Wednesday afternoon, we drove to her choir practice at a local church. About seventy women, mostly seniors like us, stood in a horseshoe shape facing the choir leader. No sheet music. The notes rose and fell with the leader’s hand, a method of music reading I found easy to follow.
The meeting brought back memories of my youthful choirs. “Don’t interrupt the line of music by taking a breath.” The director echoed my earlier choir leaders. “Sustain the last note.” The large group sang harmonies that sounded lovely to me. I found myself able to sing all the notes. Either the organizer selected songs suited to amateurs or she arranged them for unpracticed female voices.
Best of all, for those two hours of song I forgot my worries about my family member’s health challenges. The choir had me hooked.
I looked forward to the weekly sessions. After two months, a woman I talked to during the break convinced me to participate in the next week’s concert at a retirement home. Performing with the group was fun and gave a new dimension to choir practice. Our concert ended with the 1970s O’Jay’s anthem, Love Train, which urges people around the world to join hands and form a train of love. At the rousing finish, we were supposed to join hands with the person beside us. Some of us did; others refrained.

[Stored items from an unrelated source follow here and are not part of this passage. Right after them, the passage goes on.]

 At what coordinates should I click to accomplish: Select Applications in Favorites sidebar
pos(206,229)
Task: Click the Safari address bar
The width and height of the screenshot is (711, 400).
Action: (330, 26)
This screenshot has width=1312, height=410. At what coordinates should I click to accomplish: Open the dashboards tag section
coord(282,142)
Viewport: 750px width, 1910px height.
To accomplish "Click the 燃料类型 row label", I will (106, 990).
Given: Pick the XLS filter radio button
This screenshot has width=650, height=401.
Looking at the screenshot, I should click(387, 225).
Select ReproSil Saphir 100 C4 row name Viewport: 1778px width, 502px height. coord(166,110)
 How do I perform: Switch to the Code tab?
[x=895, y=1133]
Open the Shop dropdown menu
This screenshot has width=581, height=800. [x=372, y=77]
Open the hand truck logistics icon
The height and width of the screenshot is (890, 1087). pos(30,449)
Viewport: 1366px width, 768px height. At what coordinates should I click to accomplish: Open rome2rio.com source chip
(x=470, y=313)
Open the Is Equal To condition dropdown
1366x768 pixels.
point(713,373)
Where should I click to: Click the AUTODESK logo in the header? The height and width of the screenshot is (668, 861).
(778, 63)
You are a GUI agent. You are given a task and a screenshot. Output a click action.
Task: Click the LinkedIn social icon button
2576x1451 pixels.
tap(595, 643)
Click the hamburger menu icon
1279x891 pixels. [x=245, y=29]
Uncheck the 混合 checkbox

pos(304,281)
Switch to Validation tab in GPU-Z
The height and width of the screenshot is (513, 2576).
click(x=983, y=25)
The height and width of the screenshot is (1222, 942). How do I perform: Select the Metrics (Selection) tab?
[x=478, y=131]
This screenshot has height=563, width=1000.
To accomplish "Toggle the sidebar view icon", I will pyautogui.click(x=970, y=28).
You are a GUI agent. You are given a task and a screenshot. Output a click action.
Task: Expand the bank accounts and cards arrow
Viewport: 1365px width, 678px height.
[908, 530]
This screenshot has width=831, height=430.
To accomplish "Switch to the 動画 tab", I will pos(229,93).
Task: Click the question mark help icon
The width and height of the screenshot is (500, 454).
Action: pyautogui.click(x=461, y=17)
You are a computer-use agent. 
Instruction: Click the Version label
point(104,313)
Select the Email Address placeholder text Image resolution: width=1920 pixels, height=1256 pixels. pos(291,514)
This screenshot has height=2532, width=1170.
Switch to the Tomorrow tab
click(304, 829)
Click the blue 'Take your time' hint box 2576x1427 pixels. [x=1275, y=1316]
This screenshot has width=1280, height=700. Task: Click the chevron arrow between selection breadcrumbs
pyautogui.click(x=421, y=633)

The following week our choir session was cancelled due to COVID-19. It soon became clear we wouldn’t be singing for weeks and months. Then the organizers set up practices on Zoom, a virtual meeting site that has taken off in this time of home isolation.
I’m not swift with technology and worried I wouldn’t figure out Zoom, but with a little advice, Zoom worked easily and well. Now, I follow the leader on my computer screen, while thumbnail pictures of choir members appear along the top or side. During breaks, I switch to gallery view, with thumbnails filling the screen. The first two weeks, over fifty members signed in each time. I’ll miss week three since I’ll be driving from Ottawa, west across Canada to my home in Calgary .
At the virtual Zoom session, the director puts us all on mute, since the system can’t co-ordinate our voices. I discovered my voice doesn’t sound as good alone as I sounded to myself with the group. It still cracks and strains for those high notes.
I wouldn’t want to start with choir online, but virtually continuing with familiar faces and songs was more satisfying than I’d expected. Again, for those two hours, choir brought me out my despondent mood. For the first time since this mass isolation began, I felt that most of us won’t be permanently damaged and we’ll return to our humankind.
Shout Sister operates in numerous Ontario locations. Ottawa has three branches, with our afternoon group the most recent sister. Here’s a YouTube video of one of our older sister groups performing Ben E. King’s Stand By Me, a song our newer group learned this year.
Shout Sister Ottawa \’Stand By Me\’
I have several friends in Calgary who belong to choirs. A year ago, I asked one of them what he gained from being in a choir. He said, “When you sing together, you make each other so much more.” I agree.